Hubo entonces agrias disputas entre el Ayuntamiento y el Gobierno de España. Gran parte del problema era que Cerdà había diseñado un sistema de compensación por terrenos expropiados que dificultaba la especulación urbanística.
El 8 de julio de 1860, el ministerio ordenó la ejecución del Plan Cerdà. La burguesía catalana nunca perdonó a don Ildefonso ese plan del Ensanche. Lo condenaron al ostracismo, se burlaban de él a la menor oportunidad. Don Ildefonso se convirtió en un «vendido a Madrid» y dejó de ser un «verdadero catalán», estupideces que les deben de sonar de algo, supongo. Mientras tanto, supieron meter mano al plan original y desvirtuarlo a conveniencia.
Las primeras manzanas de edificios sólo debían edificarse en dos de sus cuatro lados. Consiguieron que se edificaran los cuatro lados, como también consiguieron que se incrementara el número de plantas permisible por edificio. El Plan Cerdá original tenía más zonas verdes de las que tiene hoy Barcelona, muchas más. La plaza de les Glòries tenía que ser el centro de la ciudad, pero los burgueses se las apañaron para que lo fuera la plaza Catalunya. Etcétera.
Con todo, el Ensanche resistió y ha marcado profundamente a la ciudad de Barcelona. Sin duda, ha contribuido a su particular idiosincrasia. Barcelona sin el Ensanche no hubiera podido ser la ciudad moderna, abierta y cosmopolita que llegó a ser. Por eso resultan grotescos tantos y tan grandes esfuerzos para cargarse la obra de don Ildefonso desde 1860 hasta hoy mismo.
Dos grandes obras del modernismo catalán desafían abiertamente el Plan Cerdà.
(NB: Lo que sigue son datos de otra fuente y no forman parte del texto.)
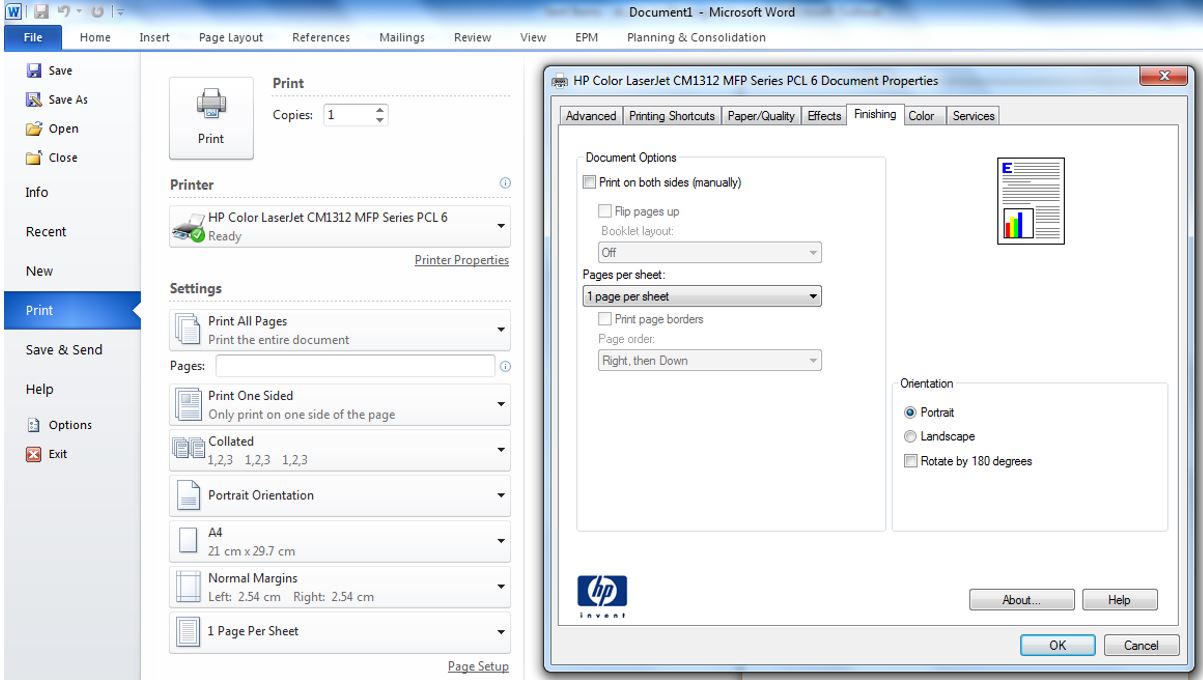Open the Page Layout ribbon tab

(x=231, y=38)
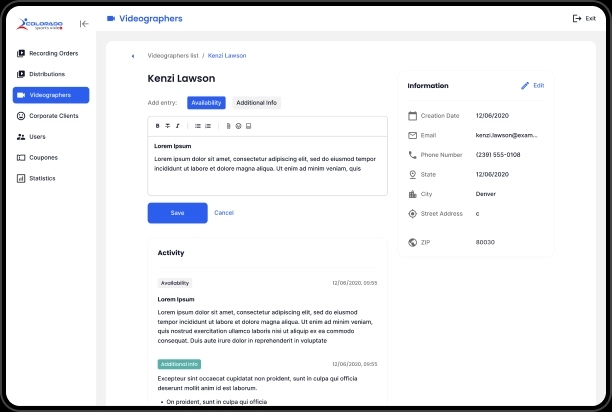Viewport: 612px width, 412px height.
Task: Collapse the sidebar with the arrow icon
Action: tap(84, 23)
El Hospital de la Santa Creu i Sant Pau ocupa el equivalente a nueve manzanas del Ensanche, pero Domènech i Muntaner cambió la orientación cuadrícula ortogonal de Cerdà a propósito, lanzando un «desafío» «a Madrid». El megalomaníaco proyecto de la Sagrada Família de Gaudí también arremete contra el Ensanche, con una escalinata monumental que toma al asalto y corta la calle Mallorca para arrasar dos manzanas de casas hasta la calle Aragó y formar una esplanada que Cerdá nunca antes había previsto.
Durante el franquismo y la Transición, las esquinas de Núñez y Navarro sustituyeron a los edificios pensados para el Ensanche y las zarpas de Porcioles hicieron el resto. El destrozo urbanístico fue de aúpa. Aunque tuvimos una Barcelona olímpica, el pujolismo impidió convertir Barcelona en una metrópolis, el paso natural hacia delante que reclamaba la Barcelona que había ideado Cerdá. Y ahora, lamentablemente, comprobamos que el gobierno municipal nunca ha comprendido ni el significado ni la filosofía ni el alcance del Ensanche. El sólo hecho de creer que convertir un chaflán del Ensanche en una esquina con ángulo recto es progreso es una solemne estupidez. Y no se acaba ahí la cosa.